**What you have to do**
The first line of the entries through the line bearing "This screenshot has height=408, width=592.": copy these lines exactly and return nothing else.

Pixel coordinate grounding data:
════════════════
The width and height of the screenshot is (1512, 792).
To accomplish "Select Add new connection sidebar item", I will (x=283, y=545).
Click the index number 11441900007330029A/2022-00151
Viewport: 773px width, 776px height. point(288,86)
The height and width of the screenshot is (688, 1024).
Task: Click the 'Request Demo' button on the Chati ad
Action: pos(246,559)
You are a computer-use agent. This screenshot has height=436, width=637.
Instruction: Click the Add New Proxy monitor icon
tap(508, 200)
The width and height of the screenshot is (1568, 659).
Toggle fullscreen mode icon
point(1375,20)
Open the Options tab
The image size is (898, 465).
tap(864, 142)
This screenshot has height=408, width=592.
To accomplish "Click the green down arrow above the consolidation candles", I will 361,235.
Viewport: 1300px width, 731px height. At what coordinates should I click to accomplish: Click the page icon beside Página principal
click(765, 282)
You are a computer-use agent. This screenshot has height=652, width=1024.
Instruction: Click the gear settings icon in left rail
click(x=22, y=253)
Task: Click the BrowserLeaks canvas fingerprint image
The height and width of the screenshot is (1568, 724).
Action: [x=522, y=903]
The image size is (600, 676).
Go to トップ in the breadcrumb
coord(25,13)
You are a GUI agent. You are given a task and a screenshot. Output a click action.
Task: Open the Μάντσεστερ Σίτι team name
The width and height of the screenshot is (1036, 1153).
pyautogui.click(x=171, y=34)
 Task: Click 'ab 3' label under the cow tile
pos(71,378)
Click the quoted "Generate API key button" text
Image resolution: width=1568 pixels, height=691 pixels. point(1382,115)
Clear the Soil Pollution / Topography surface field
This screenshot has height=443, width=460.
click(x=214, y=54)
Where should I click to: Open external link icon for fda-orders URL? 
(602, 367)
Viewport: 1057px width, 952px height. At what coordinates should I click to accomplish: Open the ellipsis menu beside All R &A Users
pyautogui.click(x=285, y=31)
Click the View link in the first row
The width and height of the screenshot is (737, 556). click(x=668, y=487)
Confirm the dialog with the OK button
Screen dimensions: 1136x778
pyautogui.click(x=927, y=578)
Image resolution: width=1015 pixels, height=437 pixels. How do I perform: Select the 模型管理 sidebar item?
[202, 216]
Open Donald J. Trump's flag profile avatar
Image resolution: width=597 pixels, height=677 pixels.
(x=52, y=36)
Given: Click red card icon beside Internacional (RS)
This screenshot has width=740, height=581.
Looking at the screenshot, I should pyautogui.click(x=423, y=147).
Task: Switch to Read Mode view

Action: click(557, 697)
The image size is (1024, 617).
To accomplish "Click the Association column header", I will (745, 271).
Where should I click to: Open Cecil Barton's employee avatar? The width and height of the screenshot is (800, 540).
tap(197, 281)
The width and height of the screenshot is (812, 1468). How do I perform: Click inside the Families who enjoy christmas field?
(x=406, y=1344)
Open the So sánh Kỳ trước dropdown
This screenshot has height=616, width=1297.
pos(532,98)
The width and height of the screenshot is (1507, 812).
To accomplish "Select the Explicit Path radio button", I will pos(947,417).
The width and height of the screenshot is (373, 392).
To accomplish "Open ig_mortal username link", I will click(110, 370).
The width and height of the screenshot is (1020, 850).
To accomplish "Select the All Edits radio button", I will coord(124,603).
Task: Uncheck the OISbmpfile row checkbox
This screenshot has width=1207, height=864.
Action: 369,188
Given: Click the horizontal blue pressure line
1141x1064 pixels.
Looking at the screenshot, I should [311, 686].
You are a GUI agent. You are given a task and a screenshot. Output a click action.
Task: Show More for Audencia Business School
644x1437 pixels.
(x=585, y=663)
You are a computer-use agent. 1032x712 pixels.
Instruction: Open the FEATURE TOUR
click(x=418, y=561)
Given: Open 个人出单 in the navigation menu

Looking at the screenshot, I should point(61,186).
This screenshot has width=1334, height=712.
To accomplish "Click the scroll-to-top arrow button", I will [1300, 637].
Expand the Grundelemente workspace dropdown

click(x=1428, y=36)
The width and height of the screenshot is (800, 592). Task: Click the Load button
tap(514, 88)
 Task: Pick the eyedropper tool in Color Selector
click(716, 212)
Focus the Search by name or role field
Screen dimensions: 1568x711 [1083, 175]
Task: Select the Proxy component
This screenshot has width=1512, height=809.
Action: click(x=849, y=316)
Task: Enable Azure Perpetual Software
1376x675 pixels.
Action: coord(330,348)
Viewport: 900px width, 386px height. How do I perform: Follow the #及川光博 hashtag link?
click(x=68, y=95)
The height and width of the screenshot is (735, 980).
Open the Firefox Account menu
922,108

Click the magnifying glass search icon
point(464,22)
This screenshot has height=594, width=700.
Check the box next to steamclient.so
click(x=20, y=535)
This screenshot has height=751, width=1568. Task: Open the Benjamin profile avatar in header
════════════════
**Response for this exercise**
The width and height of the screenshot is (1512, 792).
To accomplish "Select Add new connection sidebar item", I will (x=283, y=545).
Click the index number 11441900007330029A/2022-00151
Viewport: 773px width, 776px height. point(288,86)
The height and width of the screenshot is (688, 1024).
Task: Click the 'Request Demo' button on the Chati ad
Action: pos(246,559)
You are a computer-use agent. This screenshot has height=436, width=637.
Instruction: Click the Add New Proxy monitor icon
tap(508, 200)
The width and height of the screenshot is (1568, 659).
Toggle fullscreen mode icon
point(1375,20)
Open the Options tab
The image size is (898, 465).
tap(864, 142)
This screenshot has height=408, width=592.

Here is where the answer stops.